It seems HandBrake is installed but I don't get the "Illegal instruction" part


----------



## shkhln (Feb 11, 2020)

Is that on old PC?


----------



## joplass (Feb 11, 2020)

The PC itself is Pentium duo, RAM is 4G with a 250G SSD.  Could that be an issue?  Everything worked great prior to 12.1.


----------



## shkhln (Feb 11, 2020)

Pentium is a bit too vague.



joplass said:


> Could that be an issue?



Maybe.


----------



## ralphbsz (Feb 11, 2020)

The brandname "Pentium Duo" is old, and I think most of then were 32-bit architecture. Could it be that you have a mixup between 32- and 64-bit software here? Other than that, I think even in 12.X, there should be full support (including ports) for 32-bit x86 architecture, right?


----------



## shkhln (Feb 11, 2020)

I was thinking about AVX instructions actually…


----------



## joplass (Feb 11, 2020)

Machine is 64-bit not sure about mixing software.  I know I intentionally did not install anything 32-bit stuff, at least I haven't had a need that could have led me to go looking for 32-bit programs.


----------



## joplass (Feb 11, 2020)

shkhln said:


> I was thinking about AVX instructions actually…



Please elaborate.


----------



## SirDice (Feb 12, 2020)

__





						Advanced Vector Extensions - Wikipedia
					






					en.wikipedia.org


----------



## joplass (Feb 13, 2020)

Thanks SirDice but out of my league.  I will do some clean up on that machine this weekend.  Hope that helps.  I will hate to think re-installation that machine is nicely setup.


----------



## SirDice (Feb 13, 2020)

The short gist of it is that these are new instructions that are only available from a certain CPU and onward. Compilers translate source code to CPU instructions and may assume those instructions are available.  When you try to run that application on a CPU that doesn't have those instructions it will throw an exception which usually results in the application crashing. 

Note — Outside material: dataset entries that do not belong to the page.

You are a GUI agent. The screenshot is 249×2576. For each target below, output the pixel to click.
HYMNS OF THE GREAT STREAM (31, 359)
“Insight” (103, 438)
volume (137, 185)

The trick is to tell the compiler it cannot use those instructions and recompile the code. In your case you could try to build HandBrake from ports.


----------



## joplass (Feb 14, 2020)

Thanks for the follow up and for the advice.


----------



## joplass (Feb 17, 2020)

In my quest to have HandBrake working, I rolled back to 12.0 and borked the installation completely.  Which showed my lack of knowledge in all things FreeBSD.  I almost gave up on the OS until I decided to install 12.1 brand new and try an all out DE instead of a WM.  Everything went well and I have to say Gnome3 is showing me what I have been since I started "dabbing" into FreeBSD.  I haven't used a DE for at least 10 years. 

I will hang out with Gnome3 for a while until I am comfortable with this OS before migrating back to spectrwm.  Right from Nautilus and I can ftp to any of my boxes and life is good.   

P.S. HandBrake and Avidemux are working just fine now on Gnome3. 

My apologies for giving you guys some unnecessary headaches.


----------